紙の模型タワー作り!? 地震学者大木聖子氏のゼミ生が「災害対応」の実践を学ぶ
防災の知識を身に付けることと、災害時に実際に動けるようになることは異なる。
いくら地震のメカニズムを知り、安全確保の方法や備蓄の重要性を知っても、実践できない人は多い。ましてや、人を助けるための救助・救出のスキルなどは、いくら座学で知識を身に付けても、現場で生かすことができなくては意味がない。
そんな座学と実践力の壁を超える取り組みに、地震学者で慶應義塾大学環境情報学部准教授の大木聖子氏が主宰するゼミ生たちが挑んでいる。

# 検討用データ
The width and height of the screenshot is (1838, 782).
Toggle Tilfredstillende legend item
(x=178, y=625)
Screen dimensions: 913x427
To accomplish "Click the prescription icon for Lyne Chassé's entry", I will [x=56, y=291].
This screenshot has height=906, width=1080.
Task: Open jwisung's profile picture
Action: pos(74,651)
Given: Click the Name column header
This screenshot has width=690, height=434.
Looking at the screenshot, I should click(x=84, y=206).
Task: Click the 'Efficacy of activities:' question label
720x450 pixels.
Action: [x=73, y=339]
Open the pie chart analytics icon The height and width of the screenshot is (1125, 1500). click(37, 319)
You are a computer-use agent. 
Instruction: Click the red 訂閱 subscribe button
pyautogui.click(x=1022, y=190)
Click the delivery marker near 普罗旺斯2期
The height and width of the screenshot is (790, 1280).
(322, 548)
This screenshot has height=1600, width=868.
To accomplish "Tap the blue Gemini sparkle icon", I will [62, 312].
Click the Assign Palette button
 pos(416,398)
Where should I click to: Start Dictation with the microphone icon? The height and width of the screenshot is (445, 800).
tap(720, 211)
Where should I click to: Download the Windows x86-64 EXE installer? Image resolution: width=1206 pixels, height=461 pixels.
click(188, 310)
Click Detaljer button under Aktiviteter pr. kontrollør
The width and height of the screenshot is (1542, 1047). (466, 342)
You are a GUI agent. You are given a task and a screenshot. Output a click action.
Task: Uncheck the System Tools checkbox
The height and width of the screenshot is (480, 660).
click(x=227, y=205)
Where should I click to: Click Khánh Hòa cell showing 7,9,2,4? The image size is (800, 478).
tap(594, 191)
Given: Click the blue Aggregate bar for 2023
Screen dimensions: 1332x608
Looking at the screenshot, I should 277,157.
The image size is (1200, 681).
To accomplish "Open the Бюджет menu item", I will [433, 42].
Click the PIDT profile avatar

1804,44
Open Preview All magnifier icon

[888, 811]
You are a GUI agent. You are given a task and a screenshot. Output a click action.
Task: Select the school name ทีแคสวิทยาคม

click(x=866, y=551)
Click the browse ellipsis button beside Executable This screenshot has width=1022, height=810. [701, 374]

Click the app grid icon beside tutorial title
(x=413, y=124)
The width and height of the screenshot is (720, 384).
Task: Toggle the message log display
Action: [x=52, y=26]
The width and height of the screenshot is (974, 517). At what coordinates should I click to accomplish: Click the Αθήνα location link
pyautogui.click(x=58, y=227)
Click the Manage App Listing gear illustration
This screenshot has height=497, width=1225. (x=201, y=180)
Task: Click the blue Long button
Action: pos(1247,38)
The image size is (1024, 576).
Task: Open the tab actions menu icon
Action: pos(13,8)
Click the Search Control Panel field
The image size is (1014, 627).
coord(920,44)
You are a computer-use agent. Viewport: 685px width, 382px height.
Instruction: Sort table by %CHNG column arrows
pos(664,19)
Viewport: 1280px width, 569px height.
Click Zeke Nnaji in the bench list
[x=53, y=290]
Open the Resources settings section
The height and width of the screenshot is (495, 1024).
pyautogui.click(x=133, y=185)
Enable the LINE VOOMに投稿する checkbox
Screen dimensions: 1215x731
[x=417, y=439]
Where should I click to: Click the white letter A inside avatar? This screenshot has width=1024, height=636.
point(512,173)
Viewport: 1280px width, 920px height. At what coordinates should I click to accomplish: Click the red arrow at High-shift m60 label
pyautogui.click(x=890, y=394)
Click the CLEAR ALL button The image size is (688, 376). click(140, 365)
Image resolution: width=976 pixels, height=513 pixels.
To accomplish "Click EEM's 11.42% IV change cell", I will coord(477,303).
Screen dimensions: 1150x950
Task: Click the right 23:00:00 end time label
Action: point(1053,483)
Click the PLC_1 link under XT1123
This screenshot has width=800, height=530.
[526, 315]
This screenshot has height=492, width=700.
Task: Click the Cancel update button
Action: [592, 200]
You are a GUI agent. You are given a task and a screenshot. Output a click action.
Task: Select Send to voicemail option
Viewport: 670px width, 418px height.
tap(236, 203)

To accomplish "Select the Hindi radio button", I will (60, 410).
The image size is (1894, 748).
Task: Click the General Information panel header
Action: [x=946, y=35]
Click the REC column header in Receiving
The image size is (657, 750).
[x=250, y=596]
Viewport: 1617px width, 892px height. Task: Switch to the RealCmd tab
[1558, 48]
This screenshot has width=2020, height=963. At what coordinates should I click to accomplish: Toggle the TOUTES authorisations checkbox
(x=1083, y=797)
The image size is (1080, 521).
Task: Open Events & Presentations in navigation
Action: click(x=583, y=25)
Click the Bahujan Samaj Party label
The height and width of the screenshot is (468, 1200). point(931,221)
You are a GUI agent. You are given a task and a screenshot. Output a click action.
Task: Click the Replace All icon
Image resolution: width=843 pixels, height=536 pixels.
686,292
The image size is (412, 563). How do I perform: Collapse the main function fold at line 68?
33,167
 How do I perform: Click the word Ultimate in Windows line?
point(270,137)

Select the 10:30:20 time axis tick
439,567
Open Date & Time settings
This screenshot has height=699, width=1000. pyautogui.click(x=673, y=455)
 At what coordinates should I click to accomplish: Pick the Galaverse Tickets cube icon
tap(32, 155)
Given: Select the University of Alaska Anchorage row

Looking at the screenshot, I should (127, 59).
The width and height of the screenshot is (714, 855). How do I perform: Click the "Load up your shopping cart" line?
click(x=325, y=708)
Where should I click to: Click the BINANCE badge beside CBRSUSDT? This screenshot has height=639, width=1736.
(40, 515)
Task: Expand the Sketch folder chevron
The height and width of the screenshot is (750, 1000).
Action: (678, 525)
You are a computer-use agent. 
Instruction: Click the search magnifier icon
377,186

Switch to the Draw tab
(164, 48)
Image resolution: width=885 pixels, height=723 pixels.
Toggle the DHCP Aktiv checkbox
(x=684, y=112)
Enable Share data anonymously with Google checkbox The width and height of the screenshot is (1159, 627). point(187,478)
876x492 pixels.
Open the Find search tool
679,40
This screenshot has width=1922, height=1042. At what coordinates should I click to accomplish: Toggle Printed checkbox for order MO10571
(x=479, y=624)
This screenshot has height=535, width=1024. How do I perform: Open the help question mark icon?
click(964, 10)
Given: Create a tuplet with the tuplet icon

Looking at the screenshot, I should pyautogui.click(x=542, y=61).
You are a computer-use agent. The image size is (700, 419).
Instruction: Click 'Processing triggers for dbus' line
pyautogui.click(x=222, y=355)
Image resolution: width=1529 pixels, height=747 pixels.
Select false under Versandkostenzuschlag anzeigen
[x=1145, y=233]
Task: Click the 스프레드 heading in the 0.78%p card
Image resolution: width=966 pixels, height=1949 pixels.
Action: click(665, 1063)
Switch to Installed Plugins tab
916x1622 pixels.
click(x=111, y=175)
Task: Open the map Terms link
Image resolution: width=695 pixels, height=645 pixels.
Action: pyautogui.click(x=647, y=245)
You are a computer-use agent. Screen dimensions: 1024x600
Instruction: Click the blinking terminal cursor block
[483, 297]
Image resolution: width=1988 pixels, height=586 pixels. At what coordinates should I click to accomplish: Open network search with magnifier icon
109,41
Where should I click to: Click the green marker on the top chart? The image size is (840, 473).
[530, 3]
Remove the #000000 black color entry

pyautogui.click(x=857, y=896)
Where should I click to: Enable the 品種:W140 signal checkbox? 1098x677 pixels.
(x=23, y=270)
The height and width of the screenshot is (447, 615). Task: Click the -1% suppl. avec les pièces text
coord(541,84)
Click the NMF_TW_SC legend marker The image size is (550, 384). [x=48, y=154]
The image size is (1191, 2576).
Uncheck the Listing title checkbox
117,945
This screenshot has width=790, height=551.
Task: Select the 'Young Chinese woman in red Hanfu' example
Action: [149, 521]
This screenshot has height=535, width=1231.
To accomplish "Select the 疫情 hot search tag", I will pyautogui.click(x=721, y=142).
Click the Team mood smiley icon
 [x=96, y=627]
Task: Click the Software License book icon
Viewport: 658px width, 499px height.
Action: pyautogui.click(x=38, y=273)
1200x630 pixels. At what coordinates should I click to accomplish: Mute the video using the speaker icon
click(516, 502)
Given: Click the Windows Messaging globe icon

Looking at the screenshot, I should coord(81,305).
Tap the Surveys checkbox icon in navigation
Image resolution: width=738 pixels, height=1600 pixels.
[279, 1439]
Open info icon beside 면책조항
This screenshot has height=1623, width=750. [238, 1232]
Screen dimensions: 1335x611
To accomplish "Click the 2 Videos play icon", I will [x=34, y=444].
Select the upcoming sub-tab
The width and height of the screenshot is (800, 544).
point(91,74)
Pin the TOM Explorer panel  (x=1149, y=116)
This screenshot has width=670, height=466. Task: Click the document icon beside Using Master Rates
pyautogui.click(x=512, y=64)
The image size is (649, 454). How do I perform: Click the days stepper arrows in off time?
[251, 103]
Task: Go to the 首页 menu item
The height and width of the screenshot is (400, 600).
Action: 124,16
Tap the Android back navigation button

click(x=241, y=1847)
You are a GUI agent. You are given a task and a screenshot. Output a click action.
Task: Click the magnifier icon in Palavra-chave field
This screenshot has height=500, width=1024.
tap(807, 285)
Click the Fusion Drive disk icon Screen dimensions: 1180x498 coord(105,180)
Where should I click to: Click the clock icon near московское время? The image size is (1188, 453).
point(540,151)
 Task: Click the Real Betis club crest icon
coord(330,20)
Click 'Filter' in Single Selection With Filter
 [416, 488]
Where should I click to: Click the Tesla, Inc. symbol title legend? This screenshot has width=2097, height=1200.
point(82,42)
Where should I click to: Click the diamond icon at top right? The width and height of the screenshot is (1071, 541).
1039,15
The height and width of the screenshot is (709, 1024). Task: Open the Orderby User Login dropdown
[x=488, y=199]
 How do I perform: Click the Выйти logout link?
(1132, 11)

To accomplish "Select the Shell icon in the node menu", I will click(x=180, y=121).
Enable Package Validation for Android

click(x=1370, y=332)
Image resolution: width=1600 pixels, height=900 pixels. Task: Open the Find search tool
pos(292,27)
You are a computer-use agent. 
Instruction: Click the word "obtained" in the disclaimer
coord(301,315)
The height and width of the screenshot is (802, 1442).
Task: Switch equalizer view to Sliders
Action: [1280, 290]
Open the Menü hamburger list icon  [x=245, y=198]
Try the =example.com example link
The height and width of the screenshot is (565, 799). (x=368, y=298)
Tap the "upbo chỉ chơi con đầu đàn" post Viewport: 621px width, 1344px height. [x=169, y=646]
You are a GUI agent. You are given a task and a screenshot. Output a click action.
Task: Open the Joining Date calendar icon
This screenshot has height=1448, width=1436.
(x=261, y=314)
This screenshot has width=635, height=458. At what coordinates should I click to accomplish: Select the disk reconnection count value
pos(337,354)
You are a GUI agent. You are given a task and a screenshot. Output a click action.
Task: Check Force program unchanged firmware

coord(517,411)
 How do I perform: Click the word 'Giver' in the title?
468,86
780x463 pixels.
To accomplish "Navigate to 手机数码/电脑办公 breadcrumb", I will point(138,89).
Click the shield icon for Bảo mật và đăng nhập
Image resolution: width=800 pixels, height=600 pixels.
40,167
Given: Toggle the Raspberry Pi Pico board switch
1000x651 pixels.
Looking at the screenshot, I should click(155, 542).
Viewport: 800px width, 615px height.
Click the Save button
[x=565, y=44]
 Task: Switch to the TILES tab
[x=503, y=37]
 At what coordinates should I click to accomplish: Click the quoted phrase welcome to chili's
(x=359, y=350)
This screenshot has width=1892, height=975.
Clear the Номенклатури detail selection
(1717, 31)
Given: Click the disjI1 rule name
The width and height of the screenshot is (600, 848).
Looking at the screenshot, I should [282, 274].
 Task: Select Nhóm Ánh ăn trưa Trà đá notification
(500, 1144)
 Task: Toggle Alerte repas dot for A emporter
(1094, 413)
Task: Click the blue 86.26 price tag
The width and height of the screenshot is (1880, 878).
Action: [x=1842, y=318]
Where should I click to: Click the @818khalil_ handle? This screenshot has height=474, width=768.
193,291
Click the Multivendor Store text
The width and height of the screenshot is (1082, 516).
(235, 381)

# 取り組む課題
ページ抜粋のうち、「紙の模型タワー作り!? 地震学者大木聖子氏のゼミ生が「災害対応」の実践を学ぶ」を含む語句で始まり「するゼミ生たちが挑んでいる。」で終わる部分を、一字も変えずに書き写すこと。 このリストは本文とは別の出典から取ったものである。

# 記述解答
紙の模型タワー作り!? 地震学者大木聖子氏のゼミ生が「災害対応」の実践を学ぶ
防災の知識を身に付けることと、災害時に実際に動けるようになることは異なる。
いくら地震のメカニズムを知り、安全確保の方法や備蓄の重要性を知っても、実践できない人は多い。ましてや、人を助けるための救助・救出のスキルなどは、いくら座学で知識を身に付けても、現場で生かすことができなくては意味がない。
そんな座学と実践力の壁を超える取り組みに、地震学者で慶應義塾大学環境情報学部准教授の大木聖子氏が主宰するゼミ生たちが挑んでいる。